---------- INPUT ROWS ----------

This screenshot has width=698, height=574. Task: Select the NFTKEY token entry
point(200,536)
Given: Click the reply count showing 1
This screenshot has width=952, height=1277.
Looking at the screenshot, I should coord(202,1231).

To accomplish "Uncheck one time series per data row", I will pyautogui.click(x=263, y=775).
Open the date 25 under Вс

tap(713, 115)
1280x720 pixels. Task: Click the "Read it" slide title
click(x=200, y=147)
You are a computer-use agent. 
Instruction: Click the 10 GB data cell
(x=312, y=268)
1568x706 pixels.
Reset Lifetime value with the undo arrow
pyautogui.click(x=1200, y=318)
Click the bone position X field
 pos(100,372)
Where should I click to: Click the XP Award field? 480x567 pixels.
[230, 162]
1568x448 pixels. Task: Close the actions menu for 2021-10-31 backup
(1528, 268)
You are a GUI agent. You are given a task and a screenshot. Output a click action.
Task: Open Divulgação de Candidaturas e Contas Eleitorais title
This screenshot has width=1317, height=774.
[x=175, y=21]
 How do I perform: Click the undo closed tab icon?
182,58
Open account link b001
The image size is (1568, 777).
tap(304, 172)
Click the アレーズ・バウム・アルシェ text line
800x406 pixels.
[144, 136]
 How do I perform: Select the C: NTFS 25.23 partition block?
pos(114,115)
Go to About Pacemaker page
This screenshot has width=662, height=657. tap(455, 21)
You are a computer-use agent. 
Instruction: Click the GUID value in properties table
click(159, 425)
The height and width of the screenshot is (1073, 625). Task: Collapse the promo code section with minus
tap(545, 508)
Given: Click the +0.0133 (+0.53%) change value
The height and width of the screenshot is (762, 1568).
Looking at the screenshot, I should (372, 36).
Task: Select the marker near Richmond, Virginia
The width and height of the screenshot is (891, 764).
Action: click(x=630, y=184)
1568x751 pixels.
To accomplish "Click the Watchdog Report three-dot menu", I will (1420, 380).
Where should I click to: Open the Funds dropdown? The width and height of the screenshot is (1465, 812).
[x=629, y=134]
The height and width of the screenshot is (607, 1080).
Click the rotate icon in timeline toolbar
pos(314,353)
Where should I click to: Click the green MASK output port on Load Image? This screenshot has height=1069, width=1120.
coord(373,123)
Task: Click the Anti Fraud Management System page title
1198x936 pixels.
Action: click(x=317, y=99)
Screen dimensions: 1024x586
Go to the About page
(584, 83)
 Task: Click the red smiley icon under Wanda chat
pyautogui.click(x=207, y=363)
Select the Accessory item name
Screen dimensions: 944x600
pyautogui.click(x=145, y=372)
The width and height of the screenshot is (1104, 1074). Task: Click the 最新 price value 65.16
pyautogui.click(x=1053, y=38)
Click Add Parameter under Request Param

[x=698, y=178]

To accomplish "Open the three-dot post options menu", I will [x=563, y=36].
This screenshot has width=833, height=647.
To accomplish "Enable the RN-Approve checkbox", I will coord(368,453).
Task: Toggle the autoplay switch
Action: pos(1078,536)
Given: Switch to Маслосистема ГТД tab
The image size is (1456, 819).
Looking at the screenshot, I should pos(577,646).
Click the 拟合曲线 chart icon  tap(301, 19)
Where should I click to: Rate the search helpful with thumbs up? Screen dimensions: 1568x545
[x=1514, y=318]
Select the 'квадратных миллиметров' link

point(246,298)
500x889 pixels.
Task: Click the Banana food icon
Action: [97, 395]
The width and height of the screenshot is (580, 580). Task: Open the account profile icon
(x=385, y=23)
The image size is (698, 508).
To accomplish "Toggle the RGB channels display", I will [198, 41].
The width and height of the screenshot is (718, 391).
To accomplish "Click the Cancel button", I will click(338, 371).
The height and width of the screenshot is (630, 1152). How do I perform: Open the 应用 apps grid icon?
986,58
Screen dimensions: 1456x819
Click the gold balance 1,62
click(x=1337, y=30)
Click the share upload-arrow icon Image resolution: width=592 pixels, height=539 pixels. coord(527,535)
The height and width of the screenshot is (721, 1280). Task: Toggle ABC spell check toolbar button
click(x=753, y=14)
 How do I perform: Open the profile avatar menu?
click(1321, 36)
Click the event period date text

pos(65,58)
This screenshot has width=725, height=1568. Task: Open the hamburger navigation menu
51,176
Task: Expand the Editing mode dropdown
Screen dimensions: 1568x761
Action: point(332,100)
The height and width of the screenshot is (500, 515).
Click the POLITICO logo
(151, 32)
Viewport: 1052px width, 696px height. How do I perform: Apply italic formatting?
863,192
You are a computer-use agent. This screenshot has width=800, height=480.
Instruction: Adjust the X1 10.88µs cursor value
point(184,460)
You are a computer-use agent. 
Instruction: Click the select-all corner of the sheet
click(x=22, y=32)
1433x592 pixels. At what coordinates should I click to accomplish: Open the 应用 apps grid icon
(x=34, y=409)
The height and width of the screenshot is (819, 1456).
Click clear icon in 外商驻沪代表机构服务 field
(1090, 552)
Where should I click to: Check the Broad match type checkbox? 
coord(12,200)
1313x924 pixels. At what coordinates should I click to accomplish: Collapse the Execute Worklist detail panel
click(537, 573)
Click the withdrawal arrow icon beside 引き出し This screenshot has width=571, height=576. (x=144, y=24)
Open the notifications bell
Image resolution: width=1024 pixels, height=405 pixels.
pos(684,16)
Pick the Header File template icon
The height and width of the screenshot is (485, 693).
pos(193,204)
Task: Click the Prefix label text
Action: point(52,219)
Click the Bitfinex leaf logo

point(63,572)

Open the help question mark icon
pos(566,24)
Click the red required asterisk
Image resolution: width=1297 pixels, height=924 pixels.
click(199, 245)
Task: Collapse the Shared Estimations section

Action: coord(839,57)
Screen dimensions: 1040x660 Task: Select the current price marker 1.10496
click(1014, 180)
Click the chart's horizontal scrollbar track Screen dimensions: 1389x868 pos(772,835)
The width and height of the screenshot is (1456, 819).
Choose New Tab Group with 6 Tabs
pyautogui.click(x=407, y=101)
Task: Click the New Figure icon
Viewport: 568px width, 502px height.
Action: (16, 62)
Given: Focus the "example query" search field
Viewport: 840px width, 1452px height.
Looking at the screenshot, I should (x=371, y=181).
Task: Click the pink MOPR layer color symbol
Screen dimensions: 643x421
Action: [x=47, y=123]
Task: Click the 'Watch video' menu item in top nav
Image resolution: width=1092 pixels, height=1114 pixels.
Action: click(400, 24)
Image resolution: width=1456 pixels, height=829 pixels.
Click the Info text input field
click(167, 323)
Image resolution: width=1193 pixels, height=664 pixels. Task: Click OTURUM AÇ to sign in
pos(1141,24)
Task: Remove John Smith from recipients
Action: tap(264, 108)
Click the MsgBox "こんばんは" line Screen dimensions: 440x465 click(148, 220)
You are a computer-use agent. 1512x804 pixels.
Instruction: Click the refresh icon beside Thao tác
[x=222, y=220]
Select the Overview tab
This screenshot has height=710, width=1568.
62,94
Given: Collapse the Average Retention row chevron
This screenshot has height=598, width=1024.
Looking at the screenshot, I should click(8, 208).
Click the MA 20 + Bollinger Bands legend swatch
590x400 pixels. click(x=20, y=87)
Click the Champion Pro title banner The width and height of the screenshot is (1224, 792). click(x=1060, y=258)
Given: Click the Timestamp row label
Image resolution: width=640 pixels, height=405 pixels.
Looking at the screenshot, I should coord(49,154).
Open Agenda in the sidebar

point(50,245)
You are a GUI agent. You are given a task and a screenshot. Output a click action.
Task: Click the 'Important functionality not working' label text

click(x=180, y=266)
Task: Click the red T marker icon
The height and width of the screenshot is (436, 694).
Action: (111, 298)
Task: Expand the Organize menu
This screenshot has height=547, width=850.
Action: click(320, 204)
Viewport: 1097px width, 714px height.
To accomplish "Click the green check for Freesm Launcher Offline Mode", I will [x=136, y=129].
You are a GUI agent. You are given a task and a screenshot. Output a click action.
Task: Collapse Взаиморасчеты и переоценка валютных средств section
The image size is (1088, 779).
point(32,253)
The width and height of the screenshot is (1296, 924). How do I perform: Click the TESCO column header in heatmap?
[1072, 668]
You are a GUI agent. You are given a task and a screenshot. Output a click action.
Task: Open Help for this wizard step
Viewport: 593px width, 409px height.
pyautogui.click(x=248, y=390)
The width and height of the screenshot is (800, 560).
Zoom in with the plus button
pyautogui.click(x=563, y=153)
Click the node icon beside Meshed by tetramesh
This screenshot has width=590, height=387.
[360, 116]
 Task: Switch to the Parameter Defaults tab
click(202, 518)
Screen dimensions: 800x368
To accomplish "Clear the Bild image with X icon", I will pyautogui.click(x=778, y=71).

----------

◆ TASK OBJECTIVE ◆
Quote the records exactly, from the line with "You are a computer-use agent. This" through the line with "Action: [x=47, y=123]", including both of those lines.

◆ RESULT BELOW ◆
You are a computer-use agent. This screenshot has width=800, height=480.
Instruction: Adjust the X1 10.88µs cursor value
point(184,460)
You are a computer-use agent. 
Instruction: Click the select-all corner of the sheet
click(x=22, y=32)
1433x592 pixels. At what coordinates should I click to accomplish: Open the 应用 apps grid icon
(x=34, y=409)
The height and width of the screenshot is (819, 1456).
Click clear icon in 外商驻沪代表机构服务 field
(1090, 552)
Where should I click to: Check the Broad match type checkbox? 
coord(12,200)
1313x924 pixels. At what coordinates should I click to accomplish: Collapse the Execute Worklist detail panel
click(537, 573)
Click the withdrawal arrow icon beside 引き出し This screenshot has width=571, height=576. (x=144, y=24)
Open the notifications bell
Image resolution: width=1024 pixels, height=405 pixels.
pos(684,16)
Pick the Header File template icon
The height and width of the screenshot is (485, 693).
pos(193,204)
Task: Click the Prefix label text
Action: point(52,219)
Click the Bitfinex leaf logo

point(63,572)

Open the help question mark icon
pos(566,24)
Click the red required asterisk
Image resolution: width=1297 pixels, height=924 pixels.
click(199, 245)
Task: Collapse the Shared Estimations section

Action: coord(839,57)
Screen dimensions: 1040x660 Task: Select the current price marker 1.10496
click(1014, 180)
Click the chart's horizontal scrollbar track Screen dimensions: 1389x868 pos(772,835)
The width and height of the screenshot is (1456, 819).
Choose New Tab Group with 6 Tabs
pyautogui.click(x=407, y=101)
Task: Click the New Figure icon
Viewport: 568px width, 502px height.
Action: (16, 62)
Given: Focus the "example query" search field
Viewport: 840px width, 1452px height.
Looking at the screenshot, I should (x=371, y=181).
Task: Click the pink MOPR layer color symbol
Screen dimensions: 643x421
Action: [x=47, y=123]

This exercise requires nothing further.